Material provided ::
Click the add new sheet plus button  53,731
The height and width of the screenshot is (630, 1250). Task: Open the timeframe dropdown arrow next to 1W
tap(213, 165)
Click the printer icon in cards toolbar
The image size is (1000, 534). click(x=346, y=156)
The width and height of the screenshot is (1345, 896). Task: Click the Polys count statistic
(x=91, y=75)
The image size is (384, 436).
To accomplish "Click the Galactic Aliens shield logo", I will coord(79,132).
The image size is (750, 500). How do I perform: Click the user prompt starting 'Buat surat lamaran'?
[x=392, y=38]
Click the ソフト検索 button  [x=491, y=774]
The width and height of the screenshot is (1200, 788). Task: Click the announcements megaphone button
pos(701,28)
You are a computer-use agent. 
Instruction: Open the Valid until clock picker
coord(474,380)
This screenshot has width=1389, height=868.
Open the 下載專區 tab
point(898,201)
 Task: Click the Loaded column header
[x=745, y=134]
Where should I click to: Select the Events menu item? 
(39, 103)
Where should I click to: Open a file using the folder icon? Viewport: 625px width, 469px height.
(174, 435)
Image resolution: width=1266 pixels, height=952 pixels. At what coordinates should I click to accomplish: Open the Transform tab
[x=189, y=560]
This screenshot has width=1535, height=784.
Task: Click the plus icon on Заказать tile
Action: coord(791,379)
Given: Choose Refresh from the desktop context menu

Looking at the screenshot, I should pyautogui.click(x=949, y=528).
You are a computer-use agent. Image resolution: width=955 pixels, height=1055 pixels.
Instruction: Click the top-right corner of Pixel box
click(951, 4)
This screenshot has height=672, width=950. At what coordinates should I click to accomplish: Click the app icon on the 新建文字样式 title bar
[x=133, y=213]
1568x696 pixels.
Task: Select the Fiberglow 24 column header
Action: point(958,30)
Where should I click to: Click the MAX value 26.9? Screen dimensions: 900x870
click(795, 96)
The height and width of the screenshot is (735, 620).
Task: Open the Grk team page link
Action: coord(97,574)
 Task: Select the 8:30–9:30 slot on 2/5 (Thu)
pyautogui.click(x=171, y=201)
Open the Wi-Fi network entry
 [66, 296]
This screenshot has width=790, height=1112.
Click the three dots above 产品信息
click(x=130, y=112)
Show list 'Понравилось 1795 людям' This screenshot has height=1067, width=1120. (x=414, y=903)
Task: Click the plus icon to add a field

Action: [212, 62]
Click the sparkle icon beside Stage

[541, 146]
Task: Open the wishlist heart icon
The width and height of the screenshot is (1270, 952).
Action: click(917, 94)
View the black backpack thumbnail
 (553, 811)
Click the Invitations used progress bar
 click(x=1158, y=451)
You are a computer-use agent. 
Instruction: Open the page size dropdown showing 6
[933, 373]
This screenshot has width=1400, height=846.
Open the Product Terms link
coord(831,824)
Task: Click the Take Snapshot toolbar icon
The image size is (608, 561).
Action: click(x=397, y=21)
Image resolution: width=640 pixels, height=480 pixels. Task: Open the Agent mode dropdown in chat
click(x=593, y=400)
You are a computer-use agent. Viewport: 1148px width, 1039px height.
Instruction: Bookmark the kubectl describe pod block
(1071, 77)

Task statement :: List each line of the records that contains the string "size". Match case exactly.

Answer to this task ::
The image size is (1000, 534). click(x=346, y=156)
The image size is (384, 436).
The image size is (750, 500). How do I perform: Click the user prompt starting 'Buat surat lamaran'?
Instruction: Open the page size dropdown showing 6
The image size is (608, 561).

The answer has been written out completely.